(TASK GOAL)
Give back each of the items below word for word, changing nothing.

(WORKING DATA)
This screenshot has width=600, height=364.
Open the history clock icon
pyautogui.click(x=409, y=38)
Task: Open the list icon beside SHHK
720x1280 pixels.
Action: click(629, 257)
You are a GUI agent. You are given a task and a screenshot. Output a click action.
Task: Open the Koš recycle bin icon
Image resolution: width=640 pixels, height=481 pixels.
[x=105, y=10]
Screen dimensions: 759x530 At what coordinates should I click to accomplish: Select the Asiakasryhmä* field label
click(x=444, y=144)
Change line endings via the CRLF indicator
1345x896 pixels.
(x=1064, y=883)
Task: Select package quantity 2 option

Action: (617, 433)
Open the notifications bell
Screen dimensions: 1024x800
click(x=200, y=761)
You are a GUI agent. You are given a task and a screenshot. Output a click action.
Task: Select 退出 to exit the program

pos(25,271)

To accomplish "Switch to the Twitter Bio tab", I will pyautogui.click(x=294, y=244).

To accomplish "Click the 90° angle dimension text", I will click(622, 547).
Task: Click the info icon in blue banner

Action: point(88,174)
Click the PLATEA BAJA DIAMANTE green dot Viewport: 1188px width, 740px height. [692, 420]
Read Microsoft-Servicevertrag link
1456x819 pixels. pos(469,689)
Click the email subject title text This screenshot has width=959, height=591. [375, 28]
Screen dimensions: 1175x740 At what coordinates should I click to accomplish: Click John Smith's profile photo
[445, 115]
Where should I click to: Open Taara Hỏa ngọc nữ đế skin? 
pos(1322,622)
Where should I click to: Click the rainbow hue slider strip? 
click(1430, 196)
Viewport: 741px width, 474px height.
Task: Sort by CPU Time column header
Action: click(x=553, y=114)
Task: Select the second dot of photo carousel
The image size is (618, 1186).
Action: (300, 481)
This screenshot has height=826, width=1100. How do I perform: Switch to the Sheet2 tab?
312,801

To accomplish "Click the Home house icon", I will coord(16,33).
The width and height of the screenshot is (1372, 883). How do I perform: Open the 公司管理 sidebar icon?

(EXERCISE ANSWER)
This screenshot has width=600, height=364.
Open the history clock icon
pyautogui.click(x=409, y=38)
Task: Open the list icon beside SHHK
720x1280 pixels.
Action: click(629, 257)
You are a GUI agent. You are given a task and a screenshot. Output a click action.
Task: Open the Koš recycle bin icon
Image resolution: width=640 pixels, height=481 pixels.
[x=105, y=10]
Screen dimensions: 759x530 At what coordinates should I click to accomplish: Select the Asiakasryhmä* field label
click(x=444, y=144)
Change line endings via the CRLF indicator
1345x896 pixels.
(x=1064, y=883)
Task: Select package quantity 2 option

Action: (617, 433)
Open the notifications bell
Screen dimensions: 1024x800
click(x=200, y=761)
You are a GUI agent. You are given a task and a screenshot. Output a click action.
Task: Select 退出 to exit the program

pos(25,271)

To accomplish "Switch to the Twitter Bio tab", I will pyautogui.click(x=294, y=244).

To accomplish "Click the 90° angle dimension text", I will click(622, 547).
Task: Click the info icon in blue banner

Action: point(88,174)
Click the PLATEA BAJA DIAMANTE green dot Viewport: 1188px width, 740px height. [692, 420]
Read Microsoft-Servicevertrag link
1456x819 pixels. pos(469,689)
Click the email subject title text This screenshot has width=959, height=591. [375, 28]
Screen dimensions: 1175x740 At what coordinates should I click to accomplish: Click John Smith's profile photo
[445, 115]
Where should I click to: Open Taara Hỏa ngọc nữ đế skin? 
pos(1322,622)
Where should I click to: Click the rainbow hue slider strip? 
click(1430, 196)
Viewport: 741px width, 474px height.
Task: Sort by CPU Time column header
Action: click(x=553, y=114)
Task: Select the second dot of photo carousel
The image size is (618, 1186).
Action: (300, 481)
This screenshot has height=826, width=1100. How do I perform: Switch to the Sheet2 tab?
312,801

To accomplish "Click the Home house icon", I will coord(16,33).
The width and height of the screenshot is (1372, 883). How do I perform: Open the 公司管理 sidebar icon?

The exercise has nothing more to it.